A retired judge on Wednesday is due to file his arguments for why a federal court in Washington should not allow the Justice Department to dismiss its criminal case against President Donald Trump’s former national security adviser Michael Flynn.
The U.S. district judge hearing the case, Emmet Sullivan, last month tapped retired colleague John Gleeson to serve as a “friend of the court,” after the Justice Department abruptly asked the court to dismiss the criminal charge against Flynn.
The stunning move by the Justice Department followed a pressure campaign by Trump and his conservative allies and came even though Flynn had twice pleaded guilty to lying to the FBI about conversations with former Russian ambassador to the United States, Sergey Kislyak.
Gleeson was tasked with arguing against the government’s motion, and Sullivan also asked him to make a recommendation on whether to hold Flynn in contempt for perjury.
Flynn was one of several former Trump aides charged under former Special Counsel Robert Mueller’s investigation that detailed Moscow’s interference in the 2016 U.S. presidential election. He was Trump’s national security advisor briefly in early 2017.
After admitting to lying to the FBI, Flynn changed legal tactics and his attorneys now allege the FBI entrapped him.
The Justice Department now says the FBI investigation that led to the charge lacked an adequate legal basis and that Flynn’s statements, even if untrue, were not material.

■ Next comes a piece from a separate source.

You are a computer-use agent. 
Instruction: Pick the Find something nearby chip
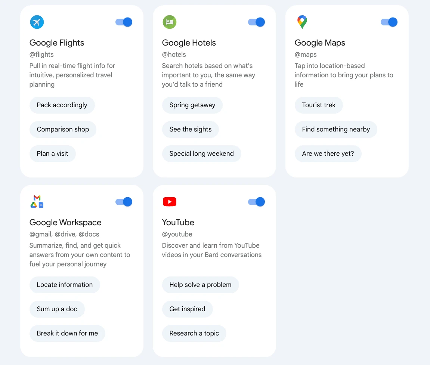point(336,129)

Critics have accused Attorney General William Barr, who was appointed by Trump, of improperly meddling in the Flynn case to benefit the president’s personal interests.
After Sullivan refused to immediately dismiss the charges, Flynn filed an emergency petition asking the U.S. Court of Appeals for the District of Columbia Circuit to compel him to comply with the Justice Department’s request.
Sullivan has argued that he cannot serve as a mere rubber stamp and must carefully review the facts in this “unprecedented” request before proceeding.
Oral arguments in Flynn’s appellate case are scheduled for Friday.